Marie Maurisse
Rolf Soiron (photo), président du conseil d’administration de Lonza, géant de l’industrie chimique basé à Bâle, a fermement refusé les avances de ChemChina là où Syngenta les a acceptées sans rougir. Pourquoi? La crainte d’une prise de pouvoir par une entreprise majeure d’un Etat communiste, a-t-il évoqué sur les ondes de la RTS. «Je n’ai pas obtenu la garantie que ChemChina ne se dirige jamais vers la majorité dans l’actionnariat. Peut-on, dans un système libéral, accepter un partenaire qui n’en fait pas partie?»
Mais ce qui effraie surtout Rolf Soiron, c’est le transfert de technologie. «Je ne voulais pas courir de risques sur la propriété intellectuelle. Nous faisons notamment fermenter des anticorps dans la lutte contre le cancer, auraient-ils pris la direction de la Chine? Je ne voulais pas inquiéter nos grands clients. Je n’exclus pas que, avec le temps, on voie des laboratoires de recherche construits en Chine. C’est inévitable qu’il y ait une fuite de know-how (savoir) vers ce pays.»
Comme Lonza, d’autres fleurons de l’économie suisse ne voient pas d’un très bon œil l’arrivée des investisseurs chinois dans nos contrées. Peu le disent ouvertement, mais la crainte est répandue qu’avec des patrons qui viennent de si loin, le Swiss made ne se perde. Selon un spécialiste du secteur, le canton de Neuchâtel ne reçoit jamais de sociétés horlogères chinoises souhaitant investir sur place. En effet, si les Pékinois apprennent à créer des mouvements complexes, que restera-t-il au joyau helvétique qu’est l’arc jurassien?

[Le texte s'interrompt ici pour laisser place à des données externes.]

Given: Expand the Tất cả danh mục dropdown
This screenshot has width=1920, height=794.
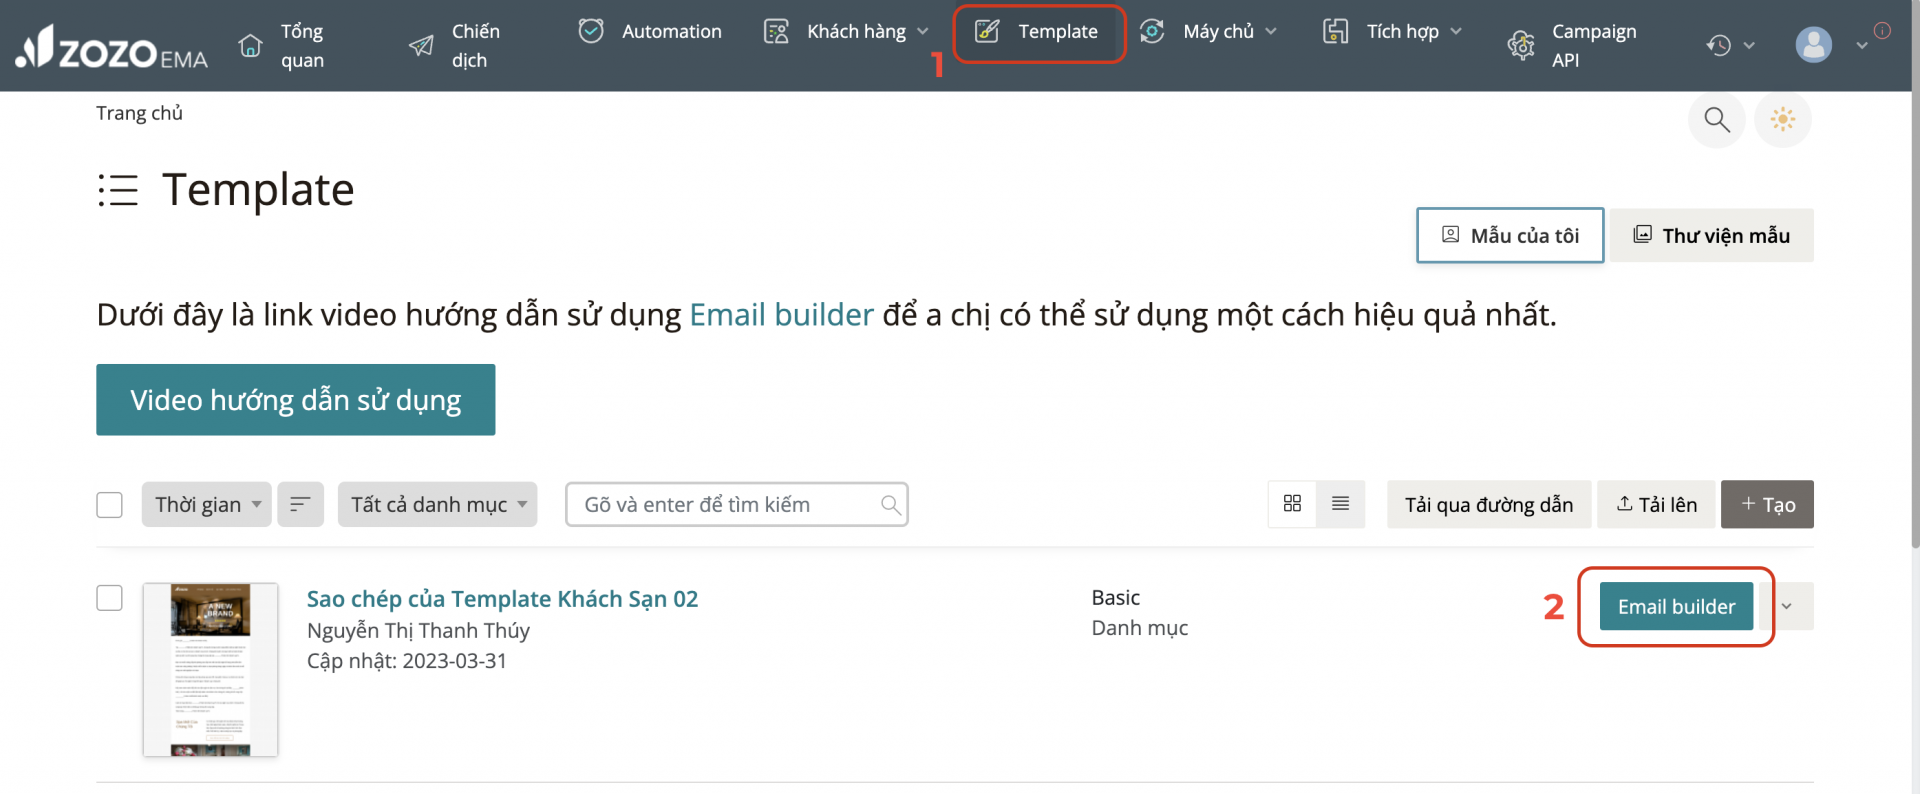Looking at the screenshot, I should pos(437,504).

En Suisse, même les plus sinophiles ne peuvent pas s’empêcher de trembler. Blaise Godet, ancien ambassadeur à Pékin, reconnaît les aspects positifs de l’opération mais veut se montrer «réaliste». «Après l’annonce du rachat de Syngenta, je ne suis pas de ceux qui trépignent de joie. Ne soyons pas angélistes: si le centre de décision de la firme quitte la Suisse, alors les grandes orientations stratégiques seront politiques, car ChemChina est une entreprise d’Etat, affirme-t-il, se montrant pessimiste. Le jour où les Chinois voudront licencier parce que les affaires marchent moins bien, les conséquences sociales liées aux réductions d’emploi chez nous leur paraîtront bien lointaines.»